Two important notes:


  1. index: The complete name of the index table-of-content file for the database index.

  2. smoothSupportFile: The name of the smoothing support file (e.g., one generated by GenerateSmoothSupport).

  3. textQuery: the original query text stream

  4. initQuery: the file with a saved initial query model. When this parameter is set to a non-empty string, the model stored in this file will be used for expansion; otherwise, the original query text is used the initial query model for expansion.

  5. feedbackDocuments: the file of feedback documents to be used for feedback. In the case of pseudo feedback, this can be a result file generated from an initial retrieval process.
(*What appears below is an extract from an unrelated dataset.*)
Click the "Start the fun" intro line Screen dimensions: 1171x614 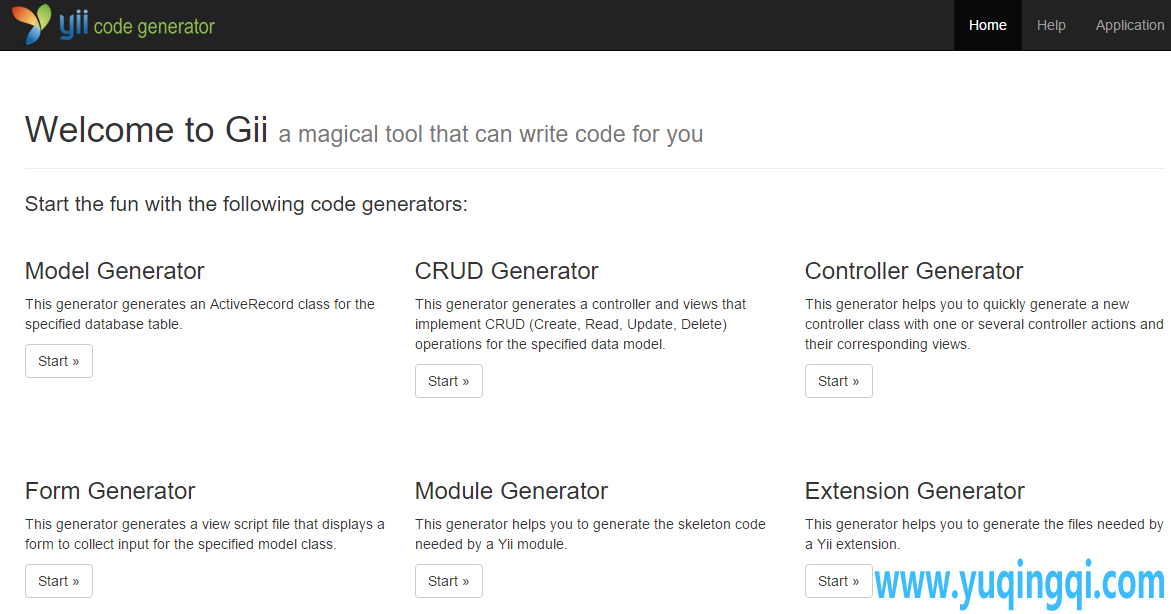tap(246, 205)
In the case of relevance feedback, this is usually a 3-column relevance judgment file. Note that this means you can NOT use a TREC-style judgment file directly; you must remove the second column to convert it to three-column.
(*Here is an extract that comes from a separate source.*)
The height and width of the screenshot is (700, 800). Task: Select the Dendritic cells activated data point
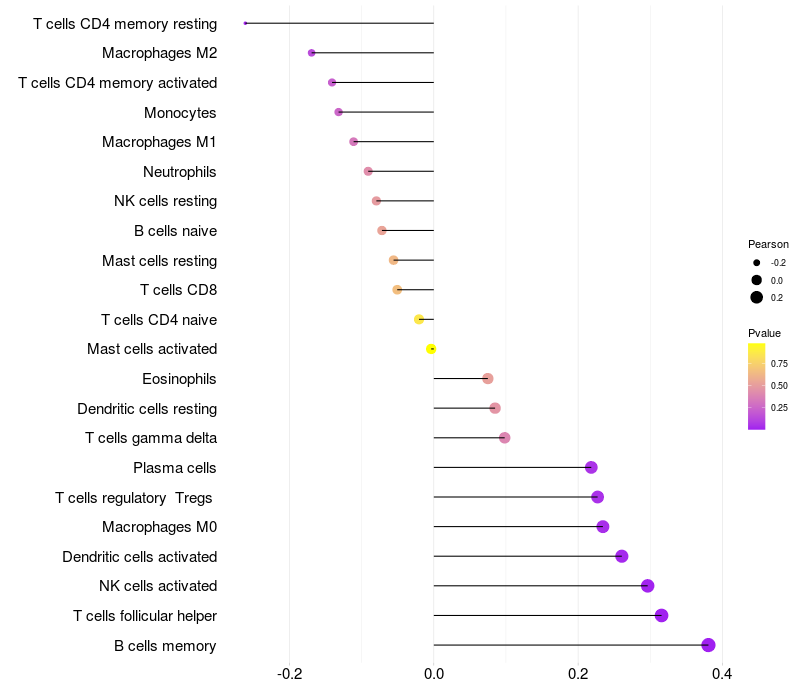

  6. resultFormat: whether the feedback document file (given by feedbackDocuments is of the TREC format (i.e., six-column) or just a simple three-column format <queryID, docID, score>. String value, either trec for TREC format or 3col for three column format. The integer values, zero for non-TREC format, and non-zero for TREC format used in previous versions of lemur are accepted. Default: TREC format.

  7. expandedQuery: the file to store the query clarity scores.

  8. feedbackDocCount: the number of docs to use for pseudo-feedback (0 means no-feedback)

  9. queryUpdateMethod: feedback method, one of:

  10. Method-specific feedback parameters:

    For all interpolation-based approaches (i.e., the new query model is an interpolation of the original model with a (feedback) model computed based on the feedback documents), the following four parameters apply:

    1. feedbackCoefficient: the coefficient of the feedback model for interpolation. The value is in [0,1], with 0 meaning using only the original model (thus no updating/feedback) and 1 meaning using only the feedback model (thus ignoring the original model).

    2. feedbackTermCount: Truncate the feedback model to no more than a given number of words/terms.

    3. feedbackProbThresh: Truncate the feedback model to include only words with a probability higher than this threshold. Default value: 0.001.

    4. feedbackProbSumThresh: Truncate the feedback model until the sum of the probability of the included words reaches this threshold. Default value: 1.

Parameters feedbackTermCount, feedbackProbThresh, and feedbackProbSumThresh work conjunctively to control the truncation, i.e., the truncated model must satisfy all the three constraints.

All the three feedback methods also recognize the parameter feedbackMixtureNoise (default value :0.5), but with different interpretations.

In addition, the collection mixture model also recognizes the parameter emIterations, which is the maximum number of iterations the EM algorithm will run. Default: 50. (The EM algorithm can terminate earlier if the log-likelihood converges quickly, where convergence is measured by some hard-coded criterion. See the source code in SimpleKLRetMethod.cpp for details. )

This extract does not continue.